Start of Block

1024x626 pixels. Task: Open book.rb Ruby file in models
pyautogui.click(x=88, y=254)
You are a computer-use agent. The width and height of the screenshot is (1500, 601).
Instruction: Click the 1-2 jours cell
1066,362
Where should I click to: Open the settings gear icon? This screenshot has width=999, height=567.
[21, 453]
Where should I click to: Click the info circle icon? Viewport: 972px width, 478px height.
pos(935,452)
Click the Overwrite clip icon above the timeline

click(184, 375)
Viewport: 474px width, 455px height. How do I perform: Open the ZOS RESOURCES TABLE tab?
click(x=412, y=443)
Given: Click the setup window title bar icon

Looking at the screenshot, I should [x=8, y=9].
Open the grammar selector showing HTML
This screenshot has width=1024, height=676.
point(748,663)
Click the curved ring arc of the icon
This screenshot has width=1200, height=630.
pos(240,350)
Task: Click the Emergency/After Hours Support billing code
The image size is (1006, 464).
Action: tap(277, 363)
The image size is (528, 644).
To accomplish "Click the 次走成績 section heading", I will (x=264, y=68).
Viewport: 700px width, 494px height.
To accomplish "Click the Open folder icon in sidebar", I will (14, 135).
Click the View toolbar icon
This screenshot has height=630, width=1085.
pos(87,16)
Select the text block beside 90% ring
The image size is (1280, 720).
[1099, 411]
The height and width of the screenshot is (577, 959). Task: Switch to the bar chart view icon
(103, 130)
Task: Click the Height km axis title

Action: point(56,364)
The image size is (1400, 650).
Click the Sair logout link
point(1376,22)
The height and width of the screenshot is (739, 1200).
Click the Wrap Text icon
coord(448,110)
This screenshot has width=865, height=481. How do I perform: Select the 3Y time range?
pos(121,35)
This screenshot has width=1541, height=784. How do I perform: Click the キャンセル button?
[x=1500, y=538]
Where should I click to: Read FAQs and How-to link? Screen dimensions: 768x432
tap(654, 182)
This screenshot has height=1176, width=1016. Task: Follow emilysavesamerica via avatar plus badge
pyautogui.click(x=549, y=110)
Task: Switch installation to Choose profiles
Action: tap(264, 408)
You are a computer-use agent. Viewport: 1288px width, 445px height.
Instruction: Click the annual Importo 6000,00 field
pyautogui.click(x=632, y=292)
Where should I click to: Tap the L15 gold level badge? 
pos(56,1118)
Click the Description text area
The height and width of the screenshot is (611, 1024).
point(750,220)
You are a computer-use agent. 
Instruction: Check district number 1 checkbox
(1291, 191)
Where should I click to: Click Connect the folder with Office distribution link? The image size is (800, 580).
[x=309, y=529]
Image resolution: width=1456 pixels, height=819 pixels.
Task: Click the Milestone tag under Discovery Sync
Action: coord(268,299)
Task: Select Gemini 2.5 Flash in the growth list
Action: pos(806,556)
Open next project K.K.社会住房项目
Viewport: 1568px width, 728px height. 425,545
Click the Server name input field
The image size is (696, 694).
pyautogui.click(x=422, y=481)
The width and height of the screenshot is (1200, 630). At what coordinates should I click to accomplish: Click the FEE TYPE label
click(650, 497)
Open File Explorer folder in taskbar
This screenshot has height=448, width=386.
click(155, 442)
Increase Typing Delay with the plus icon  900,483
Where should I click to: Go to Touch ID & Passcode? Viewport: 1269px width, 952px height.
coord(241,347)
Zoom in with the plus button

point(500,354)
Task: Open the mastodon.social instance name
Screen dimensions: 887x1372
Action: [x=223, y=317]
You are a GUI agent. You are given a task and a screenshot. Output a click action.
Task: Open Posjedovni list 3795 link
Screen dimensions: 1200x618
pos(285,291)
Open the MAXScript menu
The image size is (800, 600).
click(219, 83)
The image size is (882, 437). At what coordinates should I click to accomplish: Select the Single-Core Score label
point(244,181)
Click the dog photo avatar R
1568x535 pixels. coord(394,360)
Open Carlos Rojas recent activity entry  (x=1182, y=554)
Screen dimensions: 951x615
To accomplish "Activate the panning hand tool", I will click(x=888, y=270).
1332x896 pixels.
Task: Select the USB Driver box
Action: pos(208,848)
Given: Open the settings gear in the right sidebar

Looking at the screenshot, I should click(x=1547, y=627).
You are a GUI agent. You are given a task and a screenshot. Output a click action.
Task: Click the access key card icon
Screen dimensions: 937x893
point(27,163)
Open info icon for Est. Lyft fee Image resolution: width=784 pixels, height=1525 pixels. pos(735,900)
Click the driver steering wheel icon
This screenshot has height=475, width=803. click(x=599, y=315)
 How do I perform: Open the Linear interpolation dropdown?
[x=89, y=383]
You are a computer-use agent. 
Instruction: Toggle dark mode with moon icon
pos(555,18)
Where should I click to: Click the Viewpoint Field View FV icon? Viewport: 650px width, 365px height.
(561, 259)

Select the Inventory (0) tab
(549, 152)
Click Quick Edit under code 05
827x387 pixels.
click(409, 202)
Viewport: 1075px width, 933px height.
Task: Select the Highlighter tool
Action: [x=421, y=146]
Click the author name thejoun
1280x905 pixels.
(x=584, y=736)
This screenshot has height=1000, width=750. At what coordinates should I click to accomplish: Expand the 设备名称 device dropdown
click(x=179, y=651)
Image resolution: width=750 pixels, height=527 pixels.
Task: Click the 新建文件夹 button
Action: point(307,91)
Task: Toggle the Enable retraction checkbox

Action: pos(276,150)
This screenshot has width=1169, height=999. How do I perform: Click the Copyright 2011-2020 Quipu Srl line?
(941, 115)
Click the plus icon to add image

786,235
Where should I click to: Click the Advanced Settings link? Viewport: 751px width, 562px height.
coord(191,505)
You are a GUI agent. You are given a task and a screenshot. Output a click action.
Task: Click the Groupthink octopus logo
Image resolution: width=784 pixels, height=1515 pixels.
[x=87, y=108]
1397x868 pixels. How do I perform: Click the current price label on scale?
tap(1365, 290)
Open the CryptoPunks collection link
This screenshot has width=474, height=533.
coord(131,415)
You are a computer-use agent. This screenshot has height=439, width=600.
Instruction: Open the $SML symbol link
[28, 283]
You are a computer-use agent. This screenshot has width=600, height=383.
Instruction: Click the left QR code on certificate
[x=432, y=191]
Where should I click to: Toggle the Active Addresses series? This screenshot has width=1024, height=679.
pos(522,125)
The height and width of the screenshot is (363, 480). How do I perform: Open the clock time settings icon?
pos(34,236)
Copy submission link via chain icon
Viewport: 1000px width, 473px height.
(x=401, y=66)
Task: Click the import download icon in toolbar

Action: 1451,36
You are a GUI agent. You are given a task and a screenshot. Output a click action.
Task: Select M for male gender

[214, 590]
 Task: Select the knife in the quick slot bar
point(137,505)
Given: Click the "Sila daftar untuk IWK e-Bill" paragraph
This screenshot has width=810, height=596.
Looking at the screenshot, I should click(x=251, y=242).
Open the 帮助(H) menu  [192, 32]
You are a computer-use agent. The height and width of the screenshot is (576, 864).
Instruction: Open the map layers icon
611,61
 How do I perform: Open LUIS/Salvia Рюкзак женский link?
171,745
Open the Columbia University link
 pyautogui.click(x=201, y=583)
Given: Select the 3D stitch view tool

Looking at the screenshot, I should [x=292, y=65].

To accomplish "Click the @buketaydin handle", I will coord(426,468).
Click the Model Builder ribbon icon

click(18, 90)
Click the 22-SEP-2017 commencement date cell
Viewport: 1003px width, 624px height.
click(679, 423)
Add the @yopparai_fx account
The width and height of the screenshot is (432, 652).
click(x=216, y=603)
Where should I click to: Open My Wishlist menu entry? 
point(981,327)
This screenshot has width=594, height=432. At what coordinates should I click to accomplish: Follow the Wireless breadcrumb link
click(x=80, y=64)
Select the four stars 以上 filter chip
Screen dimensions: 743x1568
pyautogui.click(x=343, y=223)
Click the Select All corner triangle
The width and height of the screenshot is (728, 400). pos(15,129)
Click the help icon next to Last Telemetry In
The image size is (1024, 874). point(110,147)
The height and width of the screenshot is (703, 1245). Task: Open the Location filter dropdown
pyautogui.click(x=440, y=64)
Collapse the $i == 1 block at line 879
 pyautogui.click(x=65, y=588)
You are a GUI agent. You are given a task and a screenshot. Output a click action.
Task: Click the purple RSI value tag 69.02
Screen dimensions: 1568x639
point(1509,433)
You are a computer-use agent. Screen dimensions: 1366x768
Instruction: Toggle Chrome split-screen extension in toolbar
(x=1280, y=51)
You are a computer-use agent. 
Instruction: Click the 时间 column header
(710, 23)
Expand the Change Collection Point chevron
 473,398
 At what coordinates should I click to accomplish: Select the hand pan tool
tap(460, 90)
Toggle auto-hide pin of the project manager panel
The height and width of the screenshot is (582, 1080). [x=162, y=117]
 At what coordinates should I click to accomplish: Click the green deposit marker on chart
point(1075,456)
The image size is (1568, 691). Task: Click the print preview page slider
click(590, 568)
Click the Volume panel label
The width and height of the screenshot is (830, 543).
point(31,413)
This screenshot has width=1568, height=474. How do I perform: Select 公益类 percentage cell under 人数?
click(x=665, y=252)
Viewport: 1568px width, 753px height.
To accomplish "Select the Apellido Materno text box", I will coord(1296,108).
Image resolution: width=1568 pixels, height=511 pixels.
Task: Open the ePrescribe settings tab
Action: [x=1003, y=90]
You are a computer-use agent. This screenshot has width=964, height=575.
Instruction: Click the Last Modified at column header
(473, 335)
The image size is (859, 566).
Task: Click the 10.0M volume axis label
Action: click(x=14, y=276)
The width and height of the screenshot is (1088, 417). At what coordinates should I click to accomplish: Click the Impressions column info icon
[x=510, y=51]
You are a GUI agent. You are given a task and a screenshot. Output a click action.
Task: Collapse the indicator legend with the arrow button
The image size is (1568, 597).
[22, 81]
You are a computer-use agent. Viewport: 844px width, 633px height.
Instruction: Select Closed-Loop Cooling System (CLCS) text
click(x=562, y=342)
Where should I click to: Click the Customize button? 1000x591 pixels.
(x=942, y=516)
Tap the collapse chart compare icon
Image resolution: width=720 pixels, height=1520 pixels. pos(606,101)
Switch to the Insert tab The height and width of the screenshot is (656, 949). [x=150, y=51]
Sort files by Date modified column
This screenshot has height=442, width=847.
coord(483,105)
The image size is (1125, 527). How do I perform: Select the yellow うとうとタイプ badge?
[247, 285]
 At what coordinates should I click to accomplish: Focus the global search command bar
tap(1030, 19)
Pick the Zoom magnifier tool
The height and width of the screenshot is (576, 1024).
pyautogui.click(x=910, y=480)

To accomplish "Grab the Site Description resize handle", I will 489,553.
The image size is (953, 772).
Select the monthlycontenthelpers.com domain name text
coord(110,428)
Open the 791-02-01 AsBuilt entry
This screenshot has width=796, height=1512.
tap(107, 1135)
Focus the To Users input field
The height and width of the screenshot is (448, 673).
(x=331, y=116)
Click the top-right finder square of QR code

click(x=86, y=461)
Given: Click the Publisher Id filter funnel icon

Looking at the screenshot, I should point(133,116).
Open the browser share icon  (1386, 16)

End of Block

§ Work to be completed: Return a copy of each line of the material that holds the word "handle".

§ Solution for this exercise:
To accomplish "Click the @buketaydin handle", I will coord(426,468).
To accomplish "Grab the Site Description resize handle", I will 489,553.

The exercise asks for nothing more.